PDF Expert 3 OCR performance (okay, could be better)

Just upgraded to PDF Expert 3. I’ve been using it on iOS and MacOS for some time. The addition of OCR is welcome. However, while it works well on clear scanned documents, performance with lower quality scans is poor compared with ABBYY FineReader.

Take, for instance, this text. It’s from an academic journal, printed in the 1970s and digitised in the 2000s:

FineReader:

Designed for sixth-formers and first-year students, this is Volume I of 'The Making of the Modem World* edited by the Professor of French History at University College, London, The three volumes - on the voyages of discovery, the colonial period and “the end of Europe” - will be of introductory interest to historians, geographers, anthropologists and internationalists especially since their American text-books tend to be littered with allusions to non-European systems.

PDF Expert:

De8i8ned for 8ixth-former8 aiid fir8t-year 8tudents. th16 L8 Volume I of •The Makins of the Modern World. edited by the Profe68or of French Hi8tory at Unlver8lty College, IA)ndon. The

three volume8 on the voya8e8 of di8coveryg the colonial period and l•the end of Europe will be of introductory intere6t to hlatorian8 • seo8rapher8, anthropolo818ts and internationali8t8 e8peclally 8lnce their American text-book8 tend to be littered with allu8ion8 to non-buropean 8y8tell!.

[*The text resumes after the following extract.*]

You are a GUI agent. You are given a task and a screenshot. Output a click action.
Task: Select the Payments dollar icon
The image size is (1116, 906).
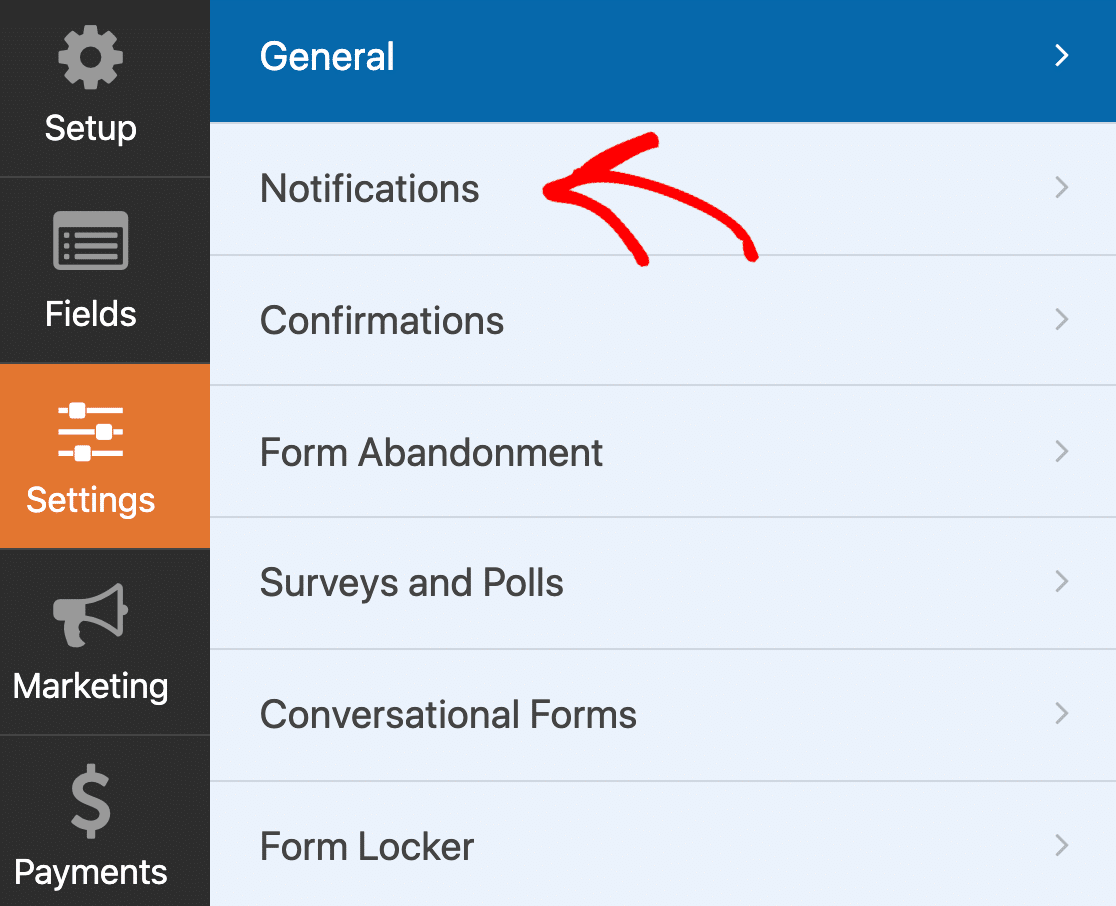pyautogui.click(x=90, y=801)
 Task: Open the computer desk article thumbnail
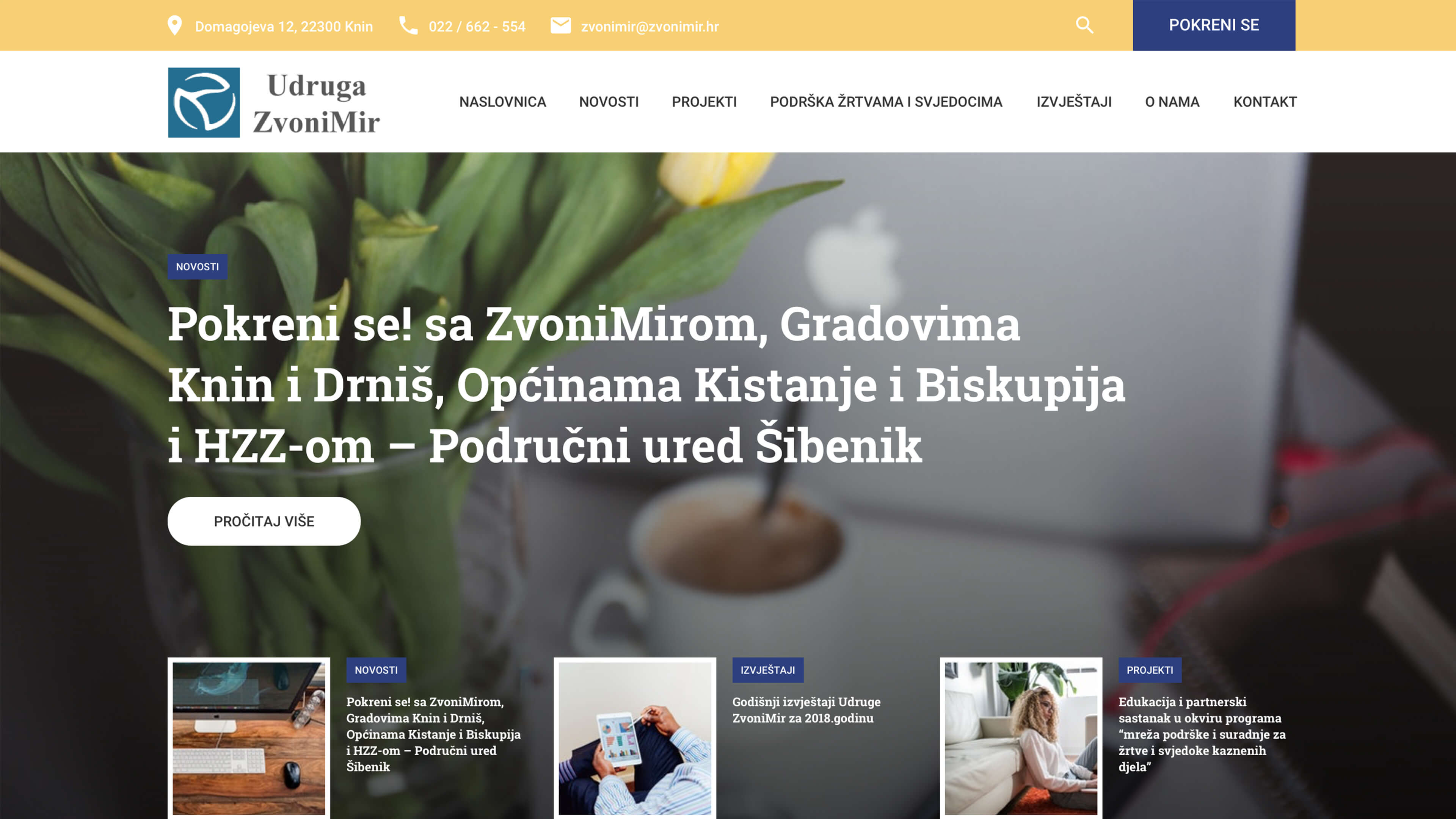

I also tried the command line application ocrmypdf (which uses the Tesseract OCR engine) and the result was basically gibberish.

I believe that PDF Expert is using the underlying Apple OCR engine that was introduced to the OS recently. Obviously that wasn’t trained or designed for documents such as the above (and probably won’t be any time soon).

In sum: ABBYY FineReader is still unrivalled for document OCR, which is a shame as version 13.0 of their Mac app (which supports Apple Silicon) killed a huge amount of functionality, including all automation capability. PDF Expert is nice but still a long way from being an ABBYY/Adobe killer. It seems likely that more apps will integrate Apple’s OCR capabilities; however, it seems to be a limited tool at this point.

2 Likes

Interesting. I’ve been very impressed with OCR in PDF Expert 3 so far – especially how fast it is. Out of curiosity, are you using it on an Apple Silicon Mac (seems like yes?), and do you have the OCR set to “Fast” or “Accurate”?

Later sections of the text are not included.